LISTED RECORDS:
^^^^^^^^^^^^^^^^

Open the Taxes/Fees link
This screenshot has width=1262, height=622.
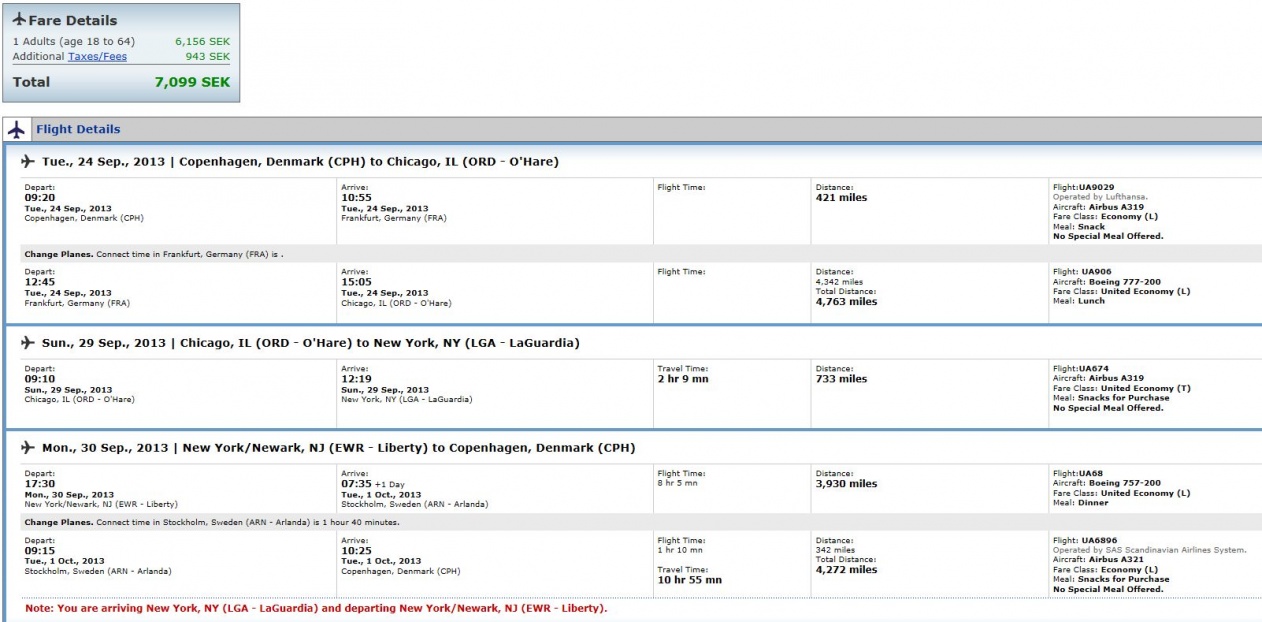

^^^^^^^^^^^^^^^^

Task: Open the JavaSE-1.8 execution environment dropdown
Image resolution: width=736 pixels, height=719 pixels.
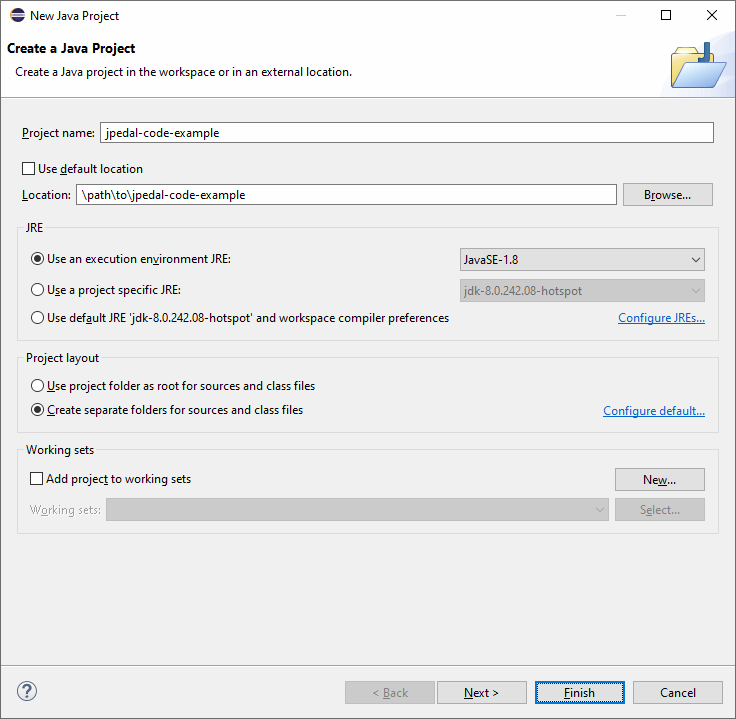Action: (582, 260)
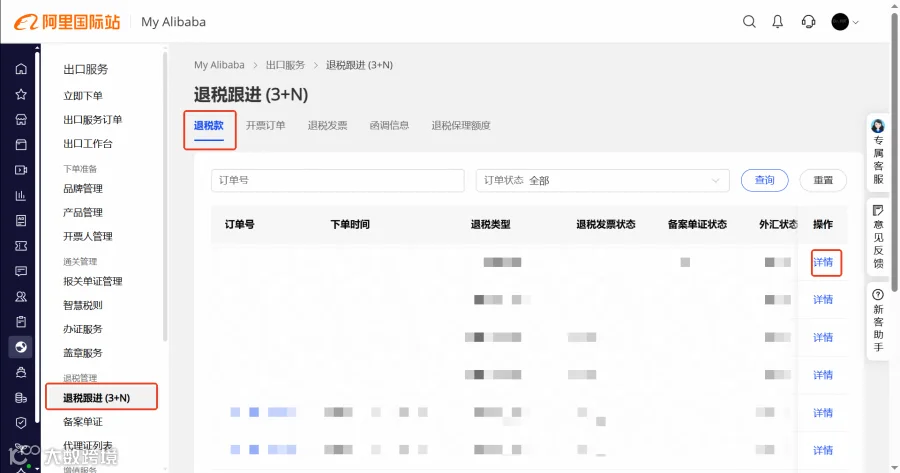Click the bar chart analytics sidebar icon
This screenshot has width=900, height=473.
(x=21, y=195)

^^^^^^^^^^^^^^^^

ACTION ITEM:
Give back the records above exactly, limited to the lines between the one holding "Open the Taxes/Fees link" and the one holding "This screenshot has width=1262, height=622.", inclusive.

EXPECTED ANSWER:
Open the Taxes/Fees link
This screenshot has width=1262, height=622.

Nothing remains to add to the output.